━━━━━ Texto de referência

Na Viagem a Portugal Saramago ensina que existe uma sutil diferença entre turistas e viajantes: ele faz papel de um viajante que entra na pátria de Camões através da fronteira com a Espanha e segue o roteiro de Almeida Garret, o popular escritor do romantismo lusitano. Embora eu tenha servido oito anos ao ofício estadual de turismo do Pará não sou turismólogo, não tenho negócios turísticos e nem sequer sou um turista. 

Contudo, sou um viajante do mundo aficionado por histórias de grandes viagens de descobrimento; ainda que eu não tenha por costume sair longe de minha aldeia... Fui viajante de fato umas poucas vezes tendo chegado, por sorte, até o norte da Europa, na Holanda. E até o extremo-sul da América, no Uruguai. Coisa rápida e sempre a bem do serviço público. Claro que aproveitei a chance para viajar além do que lá se oferecia na hora. Como perder oportunidade de ver o famoso Arco do Triunfo, se o viajante por acaso está em Paris e sabe um pouco de história da gloriosa França? Ninguém ensina Padre Nosso a vigário, nem a vender cultura aos franceses.

Para mim, o centro do mundo é a grande ilha do Marajó, mais vasta que o território de Portugal na foz do maior rio da Terra; pelo bom motivo que foi lá que se formou a civilização amazônica e primeira arte genuína do Brasil. A Amazônia Marajoara formada da ilha grande onde nasceu, há 1600 anos, a célebre Cultura Marajoara; no maior arquipélago fluviomarinho do planeta, mais a faixa continental de Portel; é um mundo ainda pouco conhecido, que atrai atenção de viajantes e turistas de diversas procedências. 

Se turistas reclamam a falta de estruturas e serviços, viajantes ao contrário conservam em primeiro lugar a curiosidade do velho espírito dos naturalistas aos quais as dificuldades fazem parte da jornada. Imaginem, por exemplo, o absurdo que seria o Caminho de Santiago pontilhado de resorts, requintados restaurantes e suítes de hotéis cinco estrelas! Seria a morte do espírito que move viajantes ao redescobrimento do velho continente. A estes descobridores do passado que hoje se faz presente sonhando o futuro é que, incansavelmente, me dirijo desde o fim do século passado, quando em 1999 publiquei na Revista Iberiana, o ensaio Novíssima viagem filosófica. Livro modesto, todavia portador da ideia iberiana prenhe de ambição enormíssima, que consiste na revelação duma humanidade singular forjada na velha Ibéria e projetada além do Mar-Oceano em Amerika, antigo país do vento conquistado por Colombo, com todas contradições do Fado Tropical, que Chico Buarque de Holanda canta.

━━━━━━━━━━

- _Instrução escrita_
Responda com base no texto de referência:
(a) Quantos anos de serviço ao ofício estadual de turismo do Pará são mencionados?
(b) Há quantos anos nasceu a Cultura Marajoara?
(c) Em que ano e em qual revista foi publicado o ensaio "Novíssima viagem filosófica"?

━━━━━ Linhas de dados

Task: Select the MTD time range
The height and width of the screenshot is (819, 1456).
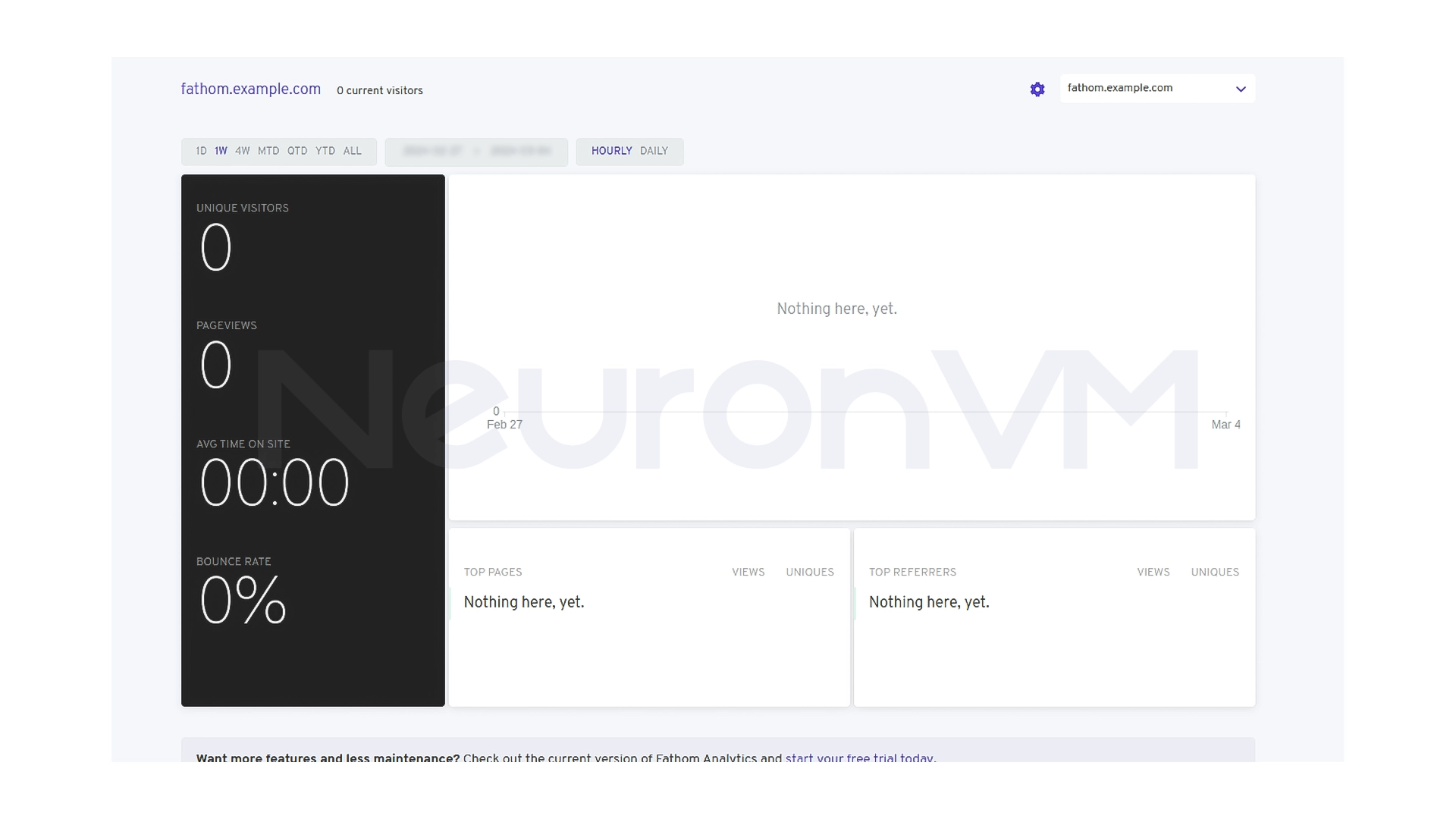Action: click(268, 151)
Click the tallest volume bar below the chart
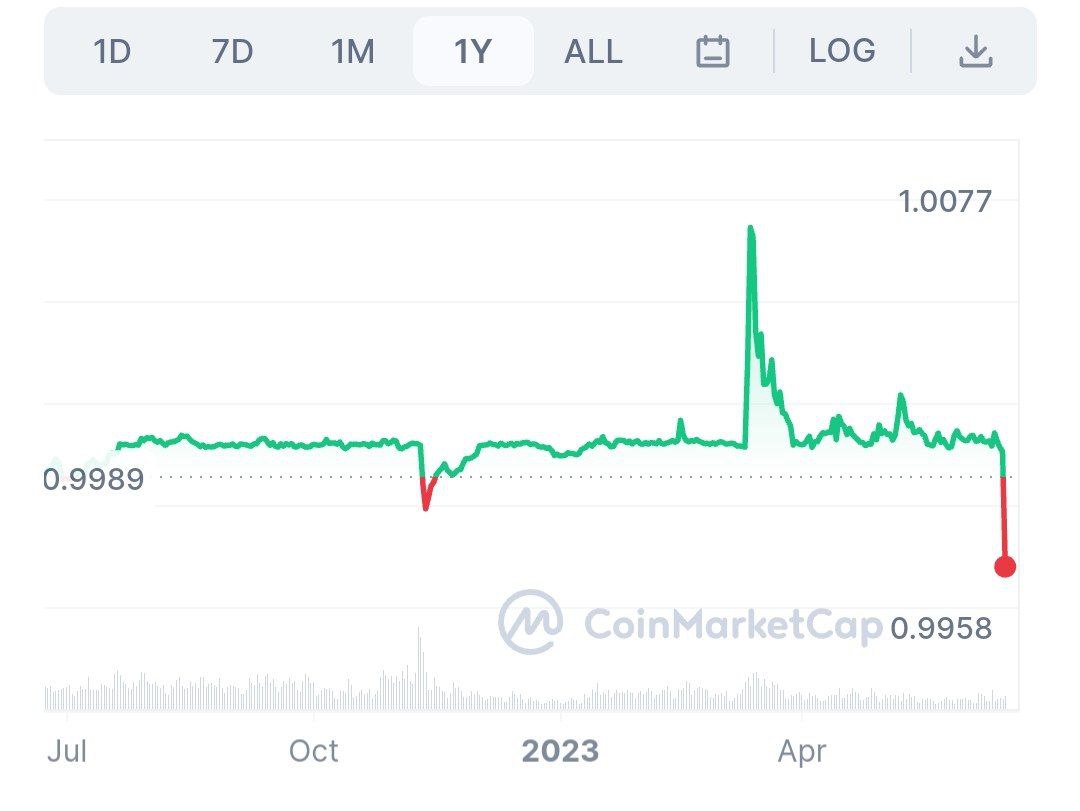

━━━━━━━━━━

- _Solução da tarefa_
(a) Oito anos.
(b) Há 1600 anos.
(c) Em 1999, na Revista Iberiana.